--- AVAILABLE DATA Enclosed Below ---

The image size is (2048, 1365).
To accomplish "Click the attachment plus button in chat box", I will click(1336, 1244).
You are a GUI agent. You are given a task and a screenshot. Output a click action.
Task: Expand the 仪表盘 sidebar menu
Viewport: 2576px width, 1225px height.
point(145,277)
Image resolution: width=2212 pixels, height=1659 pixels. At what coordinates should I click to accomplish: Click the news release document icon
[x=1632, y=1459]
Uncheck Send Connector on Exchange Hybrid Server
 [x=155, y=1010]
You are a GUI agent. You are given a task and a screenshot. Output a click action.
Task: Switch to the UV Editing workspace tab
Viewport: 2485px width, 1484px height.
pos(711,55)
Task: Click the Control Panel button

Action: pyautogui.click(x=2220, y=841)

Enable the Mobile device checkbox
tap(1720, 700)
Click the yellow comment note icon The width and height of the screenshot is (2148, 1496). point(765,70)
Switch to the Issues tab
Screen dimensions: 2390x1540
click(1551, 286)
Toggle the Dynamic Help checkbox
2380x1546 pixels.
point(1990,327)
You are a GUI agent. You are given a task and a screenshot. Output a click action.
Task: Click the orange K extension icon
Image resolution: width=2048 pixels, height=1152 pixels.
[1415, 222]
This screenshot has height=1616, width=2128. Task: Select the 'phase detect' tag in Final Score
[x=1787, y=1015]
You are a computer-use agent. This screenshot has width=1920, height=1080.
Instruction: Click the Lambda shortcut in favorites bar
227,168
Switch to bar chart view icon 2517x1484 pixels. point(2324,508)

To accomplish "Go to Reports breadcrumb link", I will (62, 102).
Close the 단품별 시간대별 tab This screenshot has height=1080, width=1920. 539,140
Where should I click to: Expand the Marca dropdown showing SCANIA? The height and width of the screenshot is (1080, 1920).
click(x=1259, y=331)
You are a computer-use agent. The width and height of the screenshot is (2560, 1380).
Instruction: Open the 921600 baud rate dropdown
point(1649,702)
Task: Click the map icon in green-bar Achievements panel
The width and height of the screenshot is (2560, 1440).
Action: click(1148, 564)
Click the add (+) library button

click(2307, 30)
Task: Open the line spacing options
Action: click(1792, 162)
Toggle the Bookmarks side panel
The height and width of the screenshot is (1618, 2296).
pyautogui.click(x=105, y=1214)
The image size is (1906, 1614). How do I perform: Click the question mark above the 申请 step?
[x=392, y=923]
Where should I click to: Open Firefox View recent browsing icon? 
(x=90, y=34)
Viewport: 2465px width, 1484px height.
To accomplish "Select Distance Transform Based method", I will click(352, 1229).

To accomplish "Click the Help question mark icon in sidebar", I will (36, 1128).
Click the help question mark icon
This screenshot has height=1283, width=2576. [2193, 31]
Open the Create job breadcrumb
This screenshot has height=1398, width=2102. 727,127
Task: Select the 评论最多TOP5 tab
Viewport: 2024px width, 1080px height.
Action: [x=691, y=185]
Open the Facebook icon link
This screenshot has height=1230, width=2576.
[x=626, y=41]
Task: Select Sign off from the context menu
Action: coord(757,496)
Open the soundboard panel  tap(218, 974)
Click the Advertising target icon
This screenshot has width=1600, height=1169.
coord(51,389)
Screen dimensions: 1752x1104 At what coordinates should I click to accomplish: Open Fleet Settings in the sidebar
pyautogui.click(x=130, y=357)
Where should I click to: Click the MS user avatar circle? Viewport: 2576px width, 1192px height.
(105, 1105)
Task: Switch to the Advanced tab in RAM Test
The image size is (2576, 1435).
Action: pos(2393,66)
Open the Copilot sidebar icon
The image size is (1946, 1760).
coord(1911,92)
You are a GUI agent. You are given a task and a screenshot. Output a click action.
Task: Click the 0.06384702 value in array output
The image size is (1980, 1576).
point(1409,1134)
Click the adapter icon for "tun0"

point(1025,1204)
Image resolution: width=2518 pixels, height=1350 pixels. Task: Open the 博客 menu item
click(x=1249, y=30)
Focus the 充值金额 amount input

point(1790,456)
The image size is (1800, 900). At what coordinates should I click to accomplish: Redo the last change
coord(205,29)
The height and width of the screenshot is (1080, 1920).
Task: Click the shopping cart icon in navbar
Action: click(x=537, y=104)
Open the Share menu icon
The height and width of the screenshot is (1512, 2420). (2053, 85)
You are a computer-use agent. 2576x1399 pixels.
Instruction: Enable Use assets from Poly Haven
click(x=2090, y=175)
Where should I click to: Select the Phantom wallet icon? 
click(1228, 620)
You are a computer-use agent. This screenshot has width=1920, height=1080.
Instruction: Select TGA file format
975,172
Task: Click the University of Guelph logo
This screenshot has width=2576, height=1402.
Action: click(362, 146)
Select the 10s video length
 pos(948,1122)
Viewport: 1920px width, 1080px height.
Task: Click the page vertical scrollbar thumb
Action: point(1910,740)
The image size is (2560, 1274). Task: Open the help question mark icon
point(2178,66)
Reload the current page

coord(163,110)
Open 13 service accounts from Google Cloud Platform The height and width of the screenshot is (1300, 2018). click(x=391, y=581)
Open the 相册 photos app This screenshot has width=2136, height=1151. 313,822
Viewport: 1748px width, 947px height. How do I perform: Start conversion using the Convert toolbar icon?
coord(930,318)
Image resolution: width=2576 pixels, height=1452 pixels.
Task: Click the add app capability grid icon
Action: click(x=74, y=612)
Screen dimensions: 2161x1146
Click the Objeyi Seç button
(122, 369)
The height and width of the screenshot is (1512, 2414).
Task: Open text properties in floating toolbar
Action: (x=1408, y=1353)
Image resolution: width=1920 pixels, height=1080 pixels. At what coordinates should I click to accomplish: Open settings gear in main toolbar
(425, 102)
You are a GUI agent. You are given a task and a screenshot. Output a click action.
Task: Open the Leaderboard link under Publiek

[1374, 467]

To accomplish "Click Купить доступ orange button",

--- End of Enclosed AVAILABLE DATA ---

TASK OBJECTIVE:
For every line in the data above that holds "orange", return the line itself.

SOLUTION TO THIS PROBLEM:
Task: Click the orange K extension icon
To accomplish "Click Купить доступ orange button",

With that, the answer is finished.